阿里云账号是阿里云资源归属、资源使用计量计费的基本主体。阿里云账号泄露会威胁您所有资源的安全。您可以使用操作审计创建跟踪,将事件投递到日志服务SLS,从而实现对阿里云账号的监控和告警。
前提条件
请确保您已开通日志服务SLS。当您首次使用日志服务SLS时,需要登录日志服务控制台,根据页面提示开通日志服务SLS。
步骤一:创建跟踪
以创建单账号跟踪为例,为您介绍如何创建跟踪并将事件投递到日志服务SLS。
- 登录操作审计控制台。
- 在左侧导航栏,单击跟踪。
- 在顶部导航栏选择您想创建单账号跟踪的地域。说明 该地域将成为单账号跟踪的Home地域,即创建跟踪的地域。
- 在跟踪页面,单击创建跟踪。
- 在创建跟踪页面,设置跟踪的相关参数。
- 在基本信息区域,设置管控事件的类型。
参数 说明 跟踪名称 跟踪的名称。
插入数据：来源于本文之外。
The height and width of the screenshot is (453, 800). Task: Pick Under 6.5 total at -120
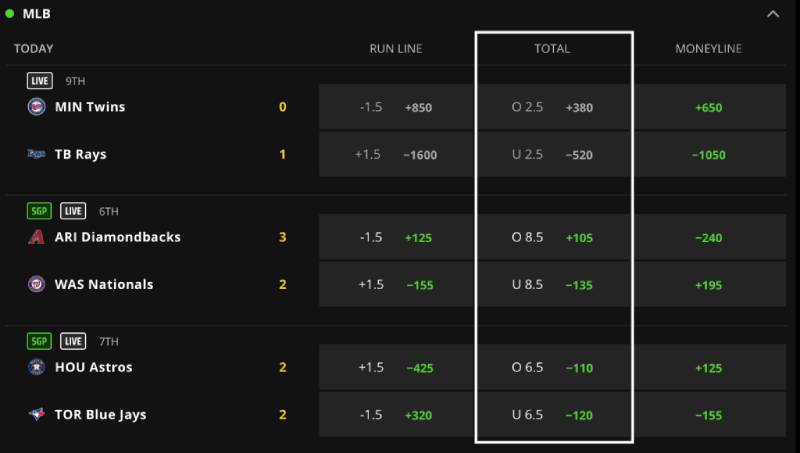point(553,415)
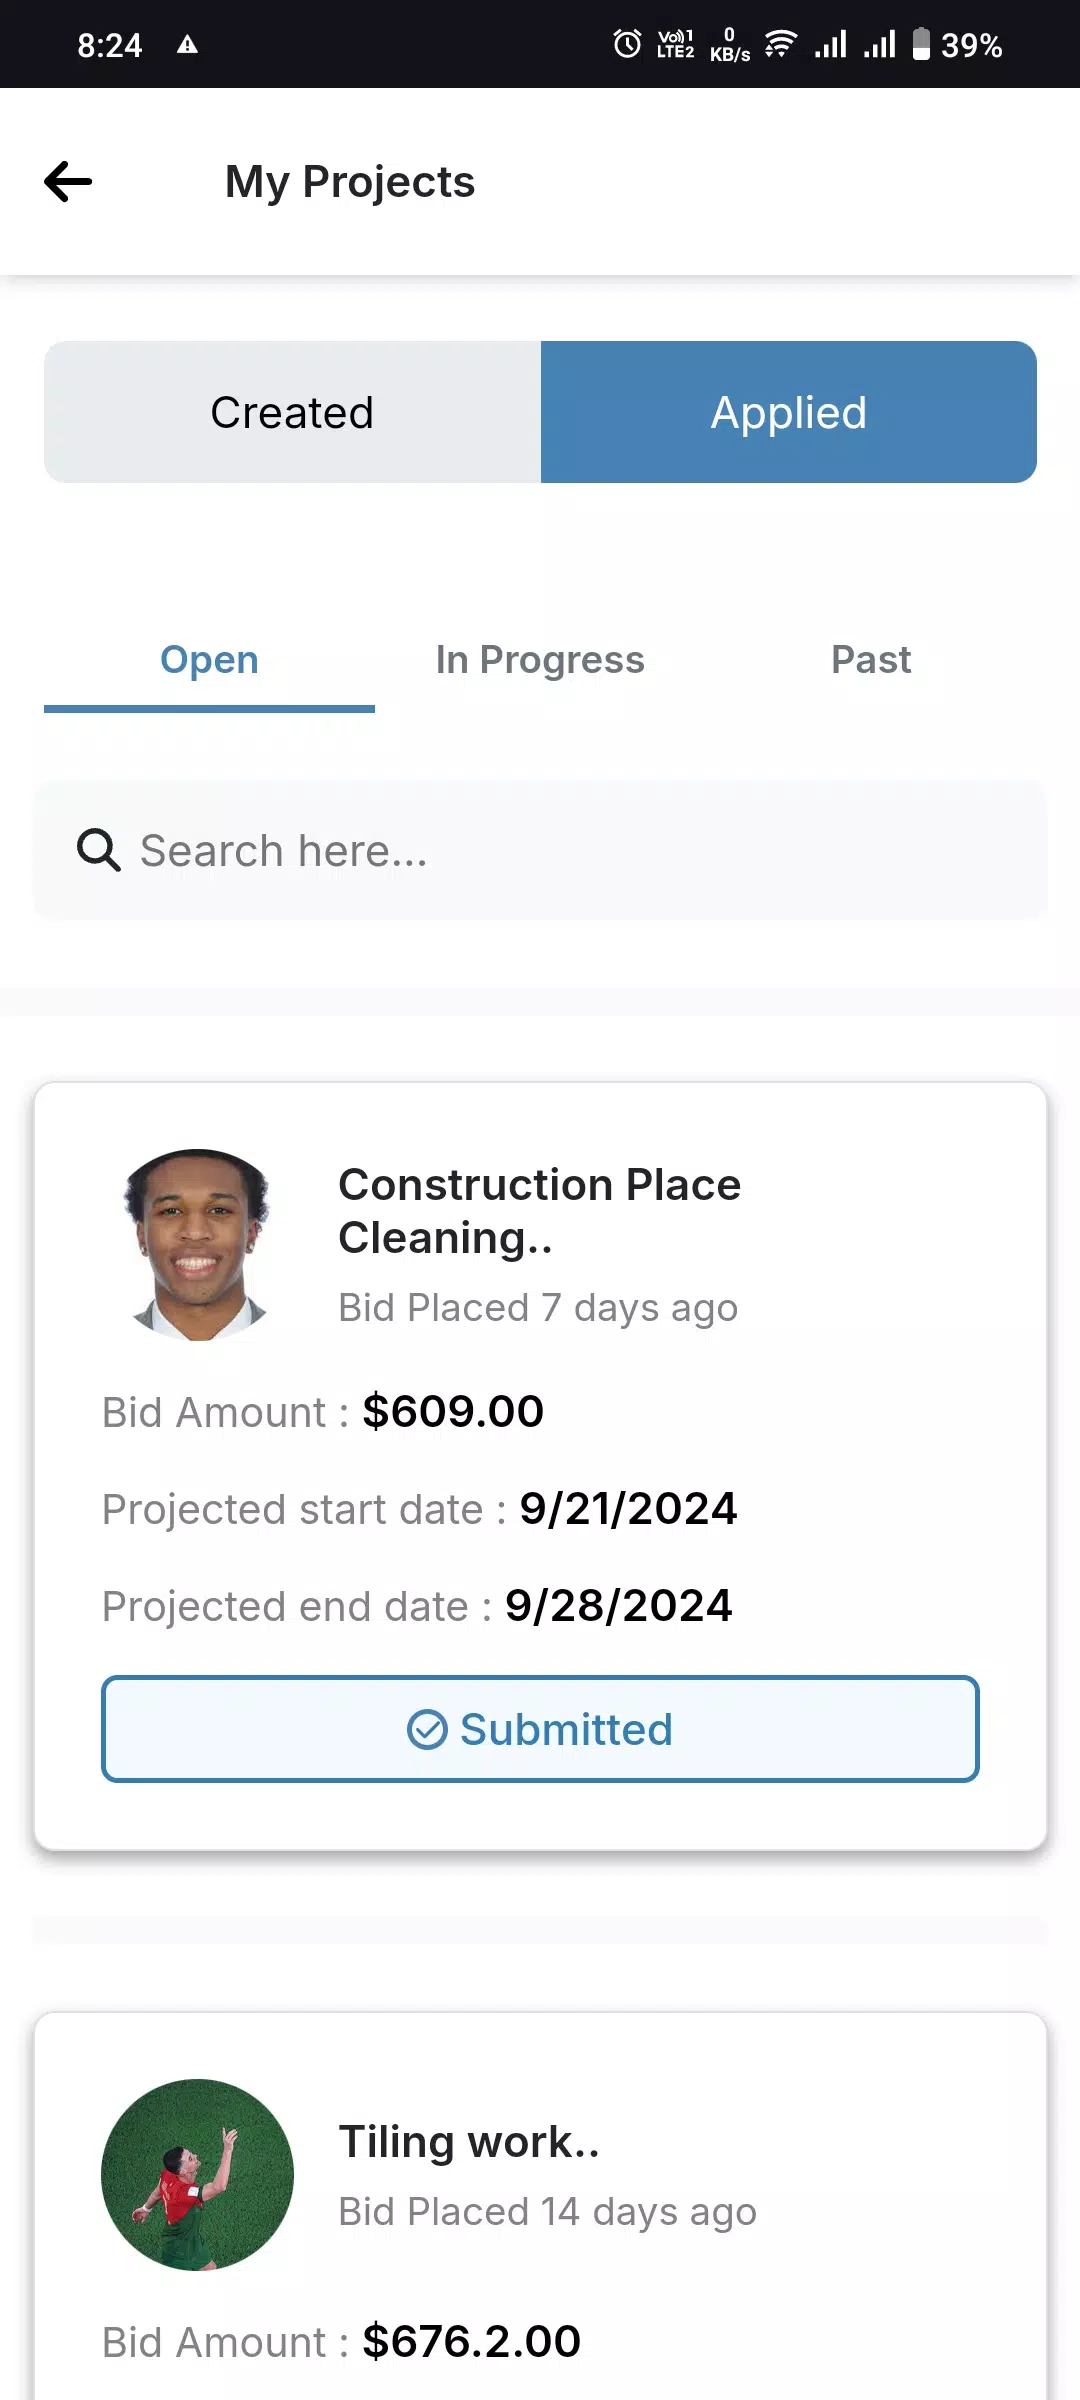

同一阿里云账号中跟踪名称不能重复。 日志事件 将管控事件的事件类型设置为所有事件。 - 在审计事件投递区域,选择创建日志项目,将事件投递到本账号的日志服务SLS中。
- 在基本信息区域,设置管控事件的类型。
- 单击确认。
步骤二:在日志服务SLS中查询事件并设置告警
- 在操作审计控制台,单击跟踪。
- 将鼠标悬浮到目标跟踪存储服务列的
图标,然后单击SLS日志库名称。
- 在页面右上角,单击15分钟(相对),设置查询的时间范围。
- 在搜索框中输入查询语句:
event.userIdentity.type:"root-account"| select count(1) as use_root
,然后单击查询/分析。 - 将日志另存为快速查询或另存为告警。
执行结果
创建的快速查询和告警均可在日志服务控制台进行管理。